*Exercise*.
Search the entries below for the word "options" and copy each line that has it.

■ ■ ■ ■ ■

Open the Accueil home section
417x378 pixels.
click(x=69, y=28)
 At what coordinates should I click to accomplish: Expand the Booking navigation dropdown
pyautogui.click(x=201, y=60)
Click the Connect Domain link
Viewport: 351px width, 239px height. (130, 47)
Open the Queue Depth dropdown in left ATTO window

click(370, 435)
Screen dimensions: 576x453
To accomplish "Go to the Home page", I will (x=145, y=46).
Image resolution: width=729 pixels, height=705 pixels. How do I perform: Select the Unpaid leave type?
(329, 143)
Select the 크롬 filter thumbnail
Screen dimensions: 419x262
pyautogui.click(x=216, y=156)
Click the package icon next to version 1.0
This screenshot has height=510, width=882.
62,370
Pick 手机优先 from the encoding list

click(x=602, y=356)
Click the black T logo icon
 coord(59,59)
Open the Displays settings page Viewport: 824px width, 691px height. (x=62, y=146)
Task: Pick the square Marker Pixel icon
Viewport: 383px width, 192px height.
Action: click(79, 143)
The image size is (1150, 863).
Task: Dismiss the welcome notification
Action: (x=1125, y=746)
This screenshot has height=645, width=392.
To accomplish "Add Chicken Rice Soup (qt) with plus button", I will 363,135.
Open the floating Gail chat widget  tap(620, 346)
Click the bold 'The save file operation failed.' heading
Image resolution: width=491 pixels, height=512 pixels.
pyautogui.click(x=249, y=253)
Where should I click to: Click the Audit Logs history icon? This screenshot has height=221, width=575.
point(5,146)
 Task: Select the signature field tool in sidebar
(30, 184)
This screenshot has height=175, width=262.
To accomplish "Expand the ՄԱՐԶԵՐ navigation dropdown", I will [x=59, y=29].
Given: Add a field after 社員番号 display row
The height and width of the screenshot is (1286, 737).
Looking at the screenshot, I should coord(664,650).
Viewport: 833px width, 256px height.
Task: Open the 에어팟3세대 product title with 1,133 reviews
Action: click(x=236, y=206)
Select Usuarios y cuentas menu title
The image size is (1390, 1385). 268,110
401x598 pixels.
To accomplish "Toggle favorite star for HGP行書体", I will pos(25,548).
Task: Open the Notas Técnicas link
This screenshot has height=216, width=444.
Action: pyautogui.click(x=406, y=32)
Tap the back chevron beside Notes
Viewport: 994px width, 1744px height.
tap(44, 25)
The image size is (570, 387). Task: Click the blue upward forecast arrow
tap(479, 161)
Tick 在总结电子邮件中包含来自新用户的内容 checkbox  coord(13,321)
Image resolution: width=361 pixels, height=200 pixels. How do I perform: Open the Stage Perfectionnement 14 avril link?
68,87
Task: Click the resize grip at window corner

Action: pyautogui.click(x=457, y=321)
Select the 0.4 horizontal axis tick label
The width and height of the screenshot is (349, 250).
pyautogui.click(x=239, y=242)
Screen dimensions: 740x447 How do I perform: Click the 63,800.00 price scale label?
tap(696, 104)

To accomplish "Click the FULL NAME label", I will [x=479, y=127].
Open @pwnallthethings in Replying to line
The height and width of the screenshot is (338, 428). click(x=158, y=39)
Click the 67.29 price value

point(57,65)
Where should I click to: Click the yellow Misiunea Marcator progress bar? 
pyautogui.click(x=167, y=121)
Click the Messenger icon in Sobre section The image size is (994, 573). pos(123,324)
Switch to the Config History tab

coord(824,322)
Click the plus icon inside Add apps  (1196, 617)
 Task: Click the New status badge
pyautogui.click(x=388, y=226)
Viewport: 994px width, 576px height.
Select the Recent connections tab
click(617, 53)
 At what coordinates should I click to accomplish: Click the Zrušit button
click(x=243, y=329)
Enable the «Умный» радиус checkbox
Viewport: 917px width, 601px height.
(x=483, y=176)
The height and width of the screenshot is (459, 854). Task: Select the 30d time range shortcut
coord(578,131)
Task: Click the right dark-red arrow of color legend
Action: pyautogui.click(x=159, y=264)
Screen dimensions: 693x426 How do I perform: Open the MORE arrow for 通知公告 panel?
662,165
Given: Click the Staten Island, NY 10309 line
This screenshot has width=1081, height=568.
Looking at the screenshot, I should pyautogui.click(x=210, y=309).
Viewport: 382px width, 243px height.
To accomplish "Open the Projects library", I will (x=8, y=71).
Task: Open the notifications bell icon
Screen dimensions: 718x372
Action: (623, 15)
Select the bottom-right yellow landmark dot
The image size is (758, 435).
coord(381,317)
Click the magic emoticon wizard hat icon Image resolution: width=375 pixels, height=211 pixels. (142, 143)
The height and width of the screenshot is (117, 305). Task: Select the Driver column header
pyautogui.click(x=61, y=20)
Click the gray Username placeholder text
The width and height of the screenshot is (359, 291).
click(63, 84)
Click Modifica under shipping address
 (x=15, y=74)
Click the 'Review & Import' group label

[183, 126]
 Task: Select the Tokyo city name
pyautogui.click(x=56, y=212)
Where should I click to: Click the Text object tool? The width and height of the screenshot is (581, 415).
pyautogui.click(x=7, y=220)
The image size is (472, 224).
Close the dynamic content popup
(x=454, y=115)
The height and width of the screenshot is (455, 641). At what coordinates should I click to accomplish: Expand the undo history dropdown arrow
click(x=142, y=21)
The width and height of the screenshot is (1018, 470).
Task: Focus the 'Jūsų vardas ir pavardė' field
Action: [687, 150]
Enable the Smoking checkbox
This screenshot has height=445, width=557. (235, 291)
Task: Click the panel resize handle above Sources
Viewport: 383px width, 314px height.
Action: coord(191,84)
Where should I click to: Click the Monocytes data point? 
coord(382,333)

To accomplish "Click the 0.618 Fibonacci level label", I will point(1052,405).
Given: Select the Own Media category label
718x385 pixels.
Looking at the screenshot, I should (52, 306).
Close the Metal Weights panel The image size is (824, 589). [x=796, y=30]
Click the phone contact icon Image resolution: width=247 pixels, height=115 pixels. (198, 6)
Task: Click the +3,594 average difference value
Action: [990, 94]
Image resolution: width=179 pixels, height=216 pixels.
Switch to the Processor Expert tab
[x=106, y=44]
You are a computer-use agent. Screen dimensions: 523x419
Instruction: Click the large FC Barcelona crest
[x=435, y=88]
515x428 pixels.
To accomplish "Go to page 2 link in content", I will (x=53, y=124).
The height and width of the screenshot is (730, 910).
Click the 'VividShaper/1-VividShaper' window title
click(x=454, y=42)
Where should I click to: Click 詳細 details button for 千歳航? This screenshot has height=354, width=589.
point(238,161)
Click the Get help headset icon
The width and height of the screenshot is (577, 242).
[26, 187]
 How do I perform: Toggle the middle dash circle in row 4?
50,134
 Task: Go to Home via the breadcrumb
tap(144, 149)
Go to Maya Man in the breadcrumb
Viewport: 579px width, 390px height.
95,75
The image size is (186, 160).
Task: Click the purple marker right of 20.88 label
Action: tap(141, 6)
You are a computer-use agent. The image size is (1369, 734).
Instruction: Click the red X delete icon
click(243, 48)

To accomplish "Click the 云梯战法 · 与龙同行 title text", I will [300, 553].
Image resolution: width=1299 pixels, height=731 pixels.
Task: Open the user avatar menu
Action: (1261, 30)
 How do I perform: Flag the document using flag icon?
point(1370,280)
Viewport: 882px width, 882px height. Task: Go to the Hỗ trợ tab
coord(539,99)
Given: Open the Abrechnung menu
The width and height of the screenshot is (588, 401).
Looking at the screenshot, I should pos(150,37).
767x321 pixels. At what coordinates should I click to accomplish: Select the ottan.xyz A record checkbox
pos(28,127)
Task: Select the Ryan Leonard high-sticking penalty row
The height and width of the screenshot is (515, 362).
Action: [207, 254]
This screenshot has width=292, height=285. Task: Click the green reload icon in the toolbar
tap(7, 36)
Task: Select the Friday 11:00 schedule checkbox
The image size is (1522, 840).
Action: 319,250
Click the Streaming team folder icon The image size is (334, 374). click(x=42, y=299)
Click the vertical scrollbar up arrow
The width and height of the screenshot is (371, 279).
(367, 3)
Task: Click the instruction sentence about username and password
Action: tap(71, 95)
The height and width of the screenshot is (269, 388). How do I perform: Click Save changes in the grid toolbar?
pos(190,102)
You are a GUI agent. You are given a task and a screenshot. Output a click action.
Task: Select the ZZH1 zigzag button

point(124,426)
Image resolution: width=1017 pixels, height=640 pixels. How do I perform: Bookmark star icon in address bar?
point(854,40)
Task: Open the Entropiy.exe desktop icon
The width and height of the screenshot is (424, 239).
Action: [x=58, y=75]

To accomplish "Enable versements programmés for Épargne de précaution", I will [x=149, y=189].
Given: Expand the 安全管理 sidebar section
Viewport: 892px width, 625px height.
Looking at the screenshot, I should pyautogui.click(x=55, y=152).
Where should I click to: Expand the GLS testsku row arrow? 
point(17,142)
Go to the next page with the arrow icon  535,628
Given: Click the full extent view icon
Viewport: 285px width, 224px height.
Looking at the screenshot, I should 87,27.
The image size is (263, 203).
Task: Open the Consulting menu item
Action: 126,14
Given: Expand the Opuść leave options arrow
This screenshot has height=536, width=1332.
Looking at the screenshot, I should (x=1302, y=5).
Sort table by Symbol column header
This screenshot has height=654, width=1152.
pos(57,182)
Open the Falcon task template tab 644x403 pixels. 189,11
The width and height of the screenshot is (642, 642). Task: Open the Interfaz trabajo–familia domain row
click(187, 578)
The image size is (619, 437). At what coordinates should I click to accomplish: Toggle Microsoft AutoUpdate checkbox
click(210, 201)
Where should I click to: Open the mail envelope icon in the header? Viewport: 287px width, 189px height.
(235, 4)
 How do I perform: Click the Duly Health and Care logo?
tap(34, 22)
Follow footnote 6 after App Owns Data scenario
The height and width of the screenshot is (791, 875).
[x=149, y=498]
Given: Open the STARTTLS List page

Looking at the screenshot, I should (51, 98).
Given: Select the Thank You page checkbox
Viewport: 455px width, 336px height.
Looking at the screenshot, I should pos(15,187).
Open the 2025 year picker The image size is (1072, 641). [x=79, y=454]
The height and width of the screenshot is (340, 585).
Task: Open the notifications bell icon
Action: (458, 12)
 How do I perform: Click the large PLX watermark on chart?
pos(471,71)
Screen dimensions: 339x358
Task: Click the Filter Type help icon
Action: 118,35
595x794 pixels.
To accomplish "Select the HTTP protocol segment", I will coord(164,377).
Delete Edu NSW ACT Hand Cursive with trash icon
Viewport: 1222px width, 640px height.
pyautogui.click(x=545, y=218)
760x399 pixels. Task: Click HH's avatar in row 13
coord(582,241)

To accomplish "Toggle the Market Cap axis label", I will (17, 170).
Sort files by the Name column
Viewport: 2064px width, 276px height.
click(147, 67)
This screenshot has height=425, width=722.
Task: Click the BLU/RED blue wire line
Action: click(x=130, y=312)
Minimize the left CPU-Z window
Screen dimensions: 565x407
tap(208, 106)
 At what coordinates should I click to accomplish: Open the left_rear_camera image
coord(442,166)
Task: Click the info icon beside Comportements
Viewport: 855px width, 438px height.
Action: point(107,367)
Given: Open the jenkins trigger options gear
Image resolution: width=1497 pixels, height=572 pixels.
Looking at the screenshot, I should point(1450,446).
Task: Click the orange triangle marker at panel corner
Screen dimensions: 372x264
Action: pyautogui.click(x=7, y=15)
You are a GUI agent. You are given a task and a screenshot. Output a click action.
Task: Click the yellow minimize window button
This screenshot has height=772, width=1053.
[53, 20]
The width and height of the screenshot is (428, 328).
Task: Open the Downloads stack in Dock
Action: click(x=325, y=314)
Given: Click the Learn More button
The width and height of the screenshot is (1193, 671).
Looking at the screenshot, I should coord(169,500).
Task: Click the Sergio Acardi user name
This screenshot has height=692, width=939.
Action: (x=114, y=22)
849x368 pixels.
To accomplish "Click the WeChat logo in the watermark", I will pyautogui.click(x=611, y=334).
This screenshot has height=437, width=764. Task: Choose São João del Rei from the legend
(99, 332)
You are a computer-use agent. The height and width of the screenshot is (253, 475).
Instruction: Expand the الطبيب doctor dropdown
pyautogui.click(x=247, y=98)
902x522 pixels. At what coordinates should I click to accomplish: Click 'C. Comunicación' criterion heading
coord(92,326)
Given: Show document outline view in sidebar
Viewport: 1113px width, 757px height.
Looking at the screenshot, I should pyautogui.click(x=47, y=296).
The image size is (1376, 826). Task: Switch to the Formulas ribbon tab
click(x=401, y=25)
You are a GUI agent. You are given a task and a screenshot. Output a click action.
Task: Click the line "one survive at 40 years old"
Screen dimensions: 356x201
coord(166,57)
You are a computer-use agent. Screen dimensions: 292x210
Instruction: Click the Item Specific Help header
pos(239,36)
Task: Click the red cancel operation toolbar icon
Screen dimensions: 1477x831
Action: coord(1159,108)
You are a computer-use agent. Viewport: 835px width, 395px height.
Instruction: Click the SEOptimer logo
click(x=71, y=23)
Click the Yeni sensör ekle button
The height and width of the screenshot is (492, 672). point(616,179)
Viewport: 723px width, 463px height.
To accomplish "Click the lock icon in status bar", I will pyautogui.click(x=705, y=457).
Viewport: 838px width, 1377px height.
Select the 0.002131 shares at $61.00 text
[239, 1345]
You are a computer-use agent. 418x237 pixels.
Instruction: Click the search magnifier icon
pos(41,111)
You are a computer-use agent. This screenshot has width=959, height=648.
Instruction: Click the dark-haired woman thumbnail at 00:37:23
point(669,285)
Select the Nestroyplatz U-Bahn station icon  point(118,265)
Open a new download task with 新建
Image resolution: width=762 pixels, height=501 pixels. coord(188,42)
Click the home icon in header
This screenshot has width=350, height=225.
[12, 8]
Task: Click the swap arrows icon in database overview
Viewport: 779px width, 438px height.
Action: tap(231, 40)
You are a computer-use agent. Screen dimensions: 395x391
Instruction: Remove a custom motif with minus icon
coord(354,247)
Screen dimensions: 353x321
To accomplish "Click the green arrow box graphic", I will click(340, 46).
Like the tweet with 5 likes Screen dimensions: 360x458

■ ■ ■ ■ ■

*Answer to this task*.
Given: Expand the Opuść leave options arrow
Given: Open the jenkins trigger options gear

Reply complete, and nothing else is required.